In response to my column about Obamacare representing a government takeover of healthcare, the Huffington Post's Jeffrey Young (who I like in real life) offered a blistering critique, arguing, "you shouldn't believe the Washington Examiner, because it doesn't understand how numbers work." Actually, as I lay out clearly below, it's Young who is making an egregious mistake about numbers.

First, some background. As I noted in my column, the Centers for Medicare and Medicaid Services released new projections showing that the government-sponsored share of health spending would rise from the 40 percent it was in 2007 to 47 percent in 2024.

Young links back to an article he wrote in 2009 — before the passage of Obamacare — about CMS projections predicting that government healthcare spending was on track to cross the 50 percent threshold in 2016.

He goes on to emphasize, "That's right: In 2009, the Medicare and Medicaid actuaries predicted the government would own half of the nation's health care bill by 2016. Now, they're forecasting that the government share of health care spending will still be less than half nine years from now. In other words, the government is currently spending a smaller chunk of national health expenditures than these experts thought it would, even though millions more people now have health insurance."

"That's quite a government takeover!"

Young thinks he's caught me in an embarrassing error, but in reality, what he neglects to mention is that starting in 2011, CMS dramatically changed its methodology for categorizing healthcare spending. So he's actually comparing apples and oranges.

As long as we're linking to our old articles, I should link to this article I wrote at the American Spectator when the change was made, at which time I had an email exchange with Richard Foster, who at the time was the chief actuary for CMS.

He explained that as the healthcare system underwent changes, it was becoming trickier to sort out what should be considered government spending and what should be considered private.

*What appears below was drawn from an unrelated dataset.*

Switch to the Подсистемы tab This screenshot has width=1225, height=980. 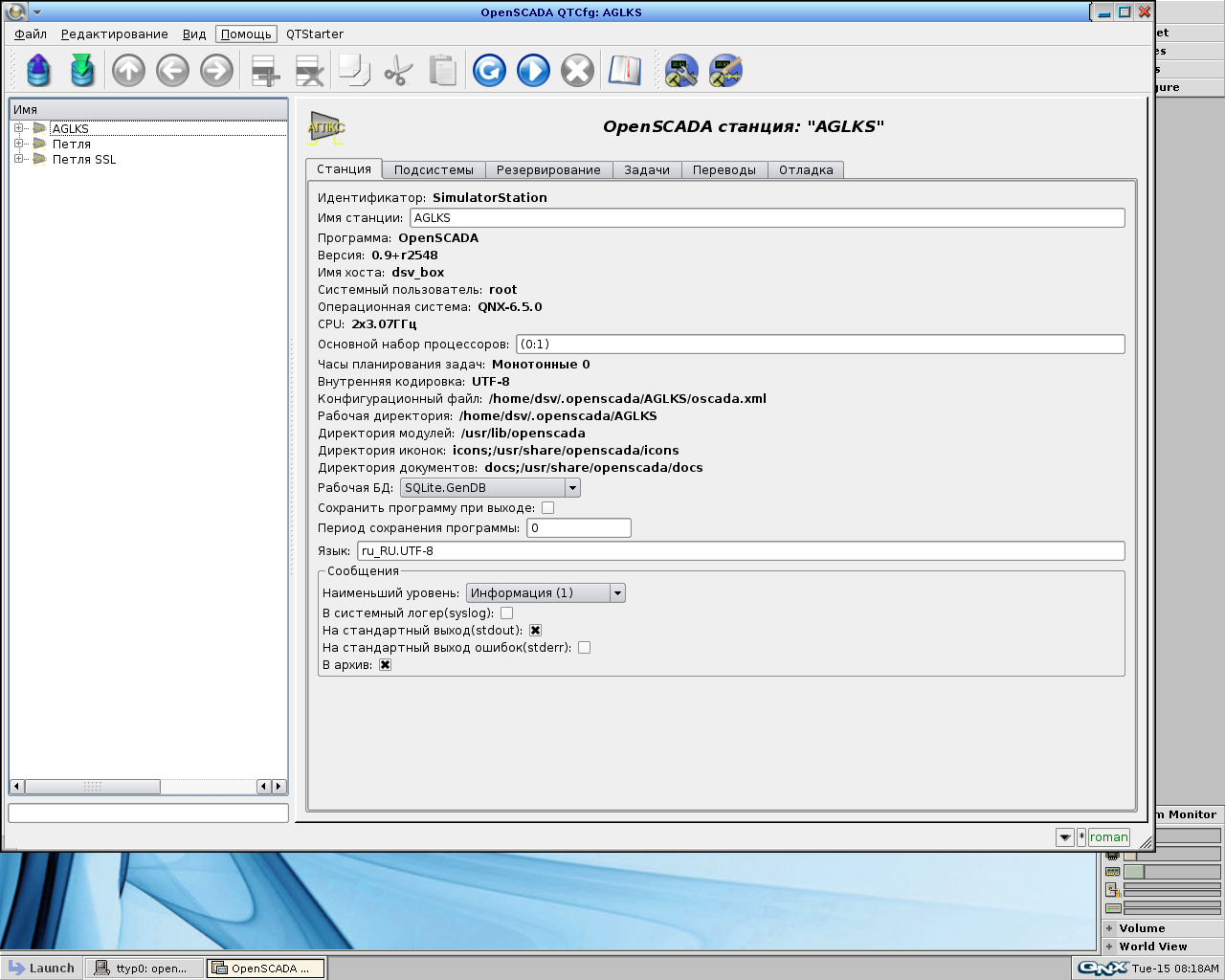[434, 170]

So CMS decided to change its system to what it determined was a cleaner approach, which shifted the definition from the entity that was paying for the medical care (for instance, an insurance company) to the entity that was financing it (for instance, who was paying the premiums).

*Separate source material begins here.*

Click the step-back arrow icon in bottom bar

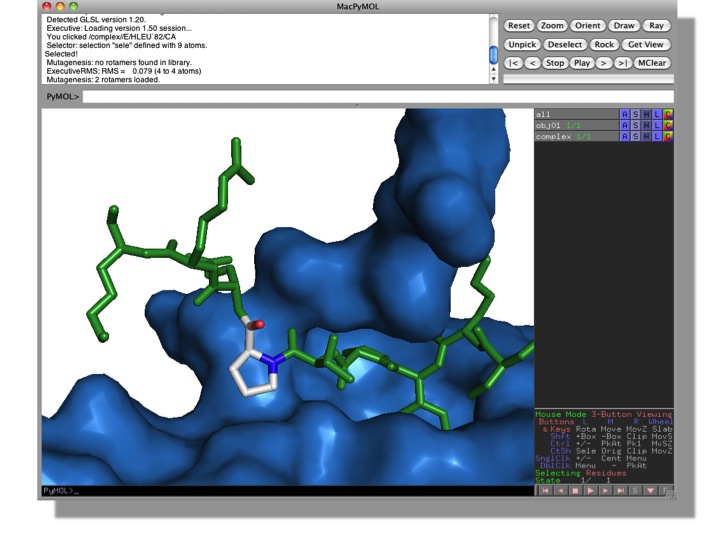tap(559, 491)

Foster wrote to me, that, "when the health insurance exchange coverage takes effect in 2014, it will be available through private health insurance companies, but a substantial portion of the premiums will be paid by Federal subsidies. As the distinction between public versus private payers has become less clear, we've opted to focus more on the financing, which is more straightforward to classify and describe." (Click here for his more detailed explanation).

The dramatic quantitative impact of the shift can be identified by going back and looking at the CMS national health expenditure report released in 2010, which relied on the old methodology, and then comparing it to the one released in 2011, which began using the new one.

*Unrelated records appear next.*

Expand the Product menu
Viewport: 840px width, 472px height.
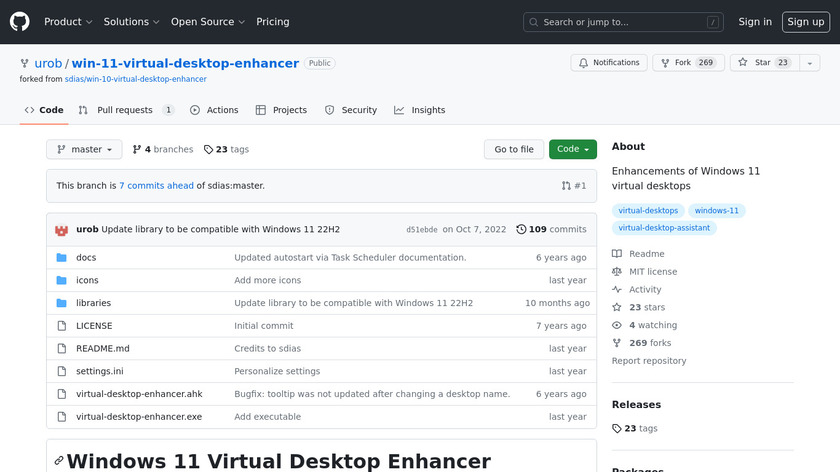click(68, 21)
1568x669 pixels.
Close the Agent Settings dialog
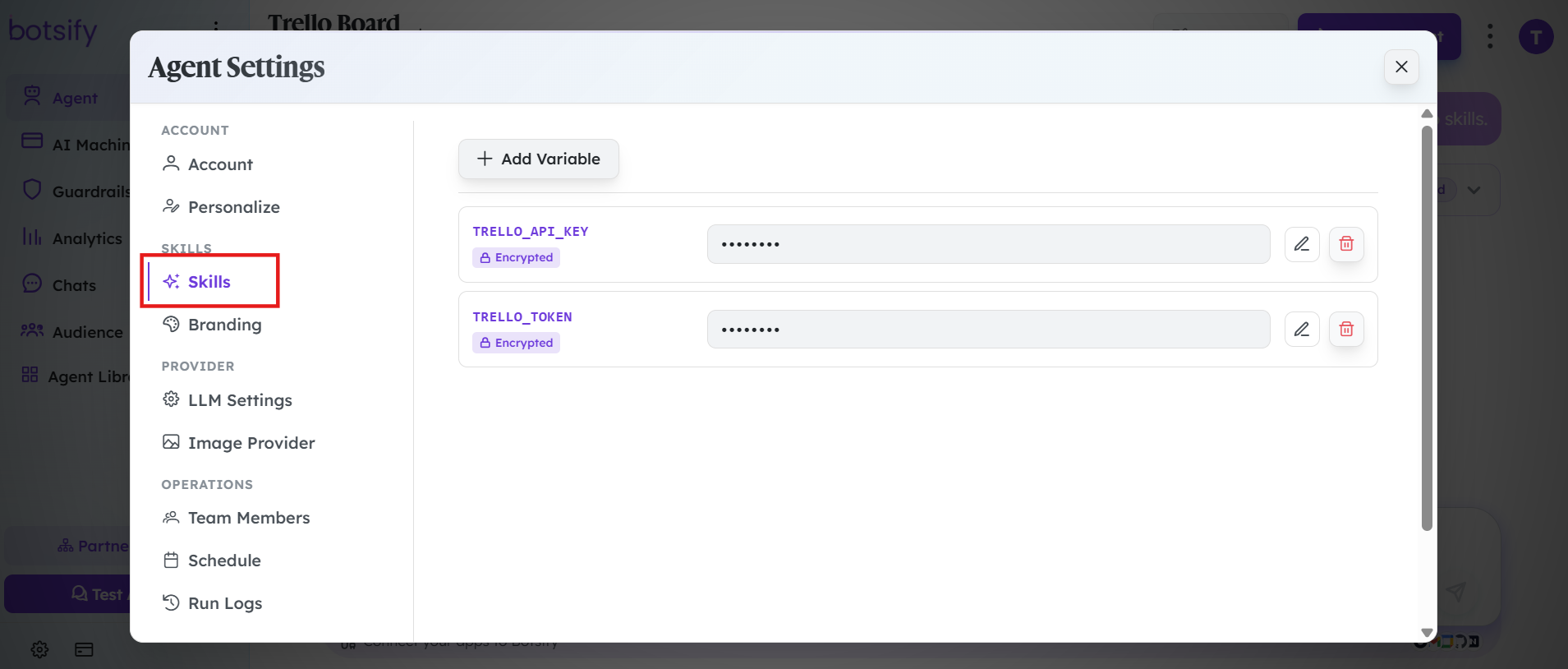click(1401, 67)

In Exhibit 4 of the March 2010 report, CMS said that the government share of 2008 national health expenditures was about $1.1 trillion, or 47.3 percent. But under the new methodology displayed in Exhibit 5 of the January 2011 report, government spending for 2008 represents $985 billion, or 41.2 percent. In other words, the methodological change created the appearance of a more than $100 billion reduction in government health spending estimates, even though in reality, the change was due to reclassifying certain expenditures.

So when I wrote about the change in the government's role from 2007 to 2024, I was actually making an apples to apples comparison. Young, in boasting that he had proved me "demonstrably, factually incorrect," was not.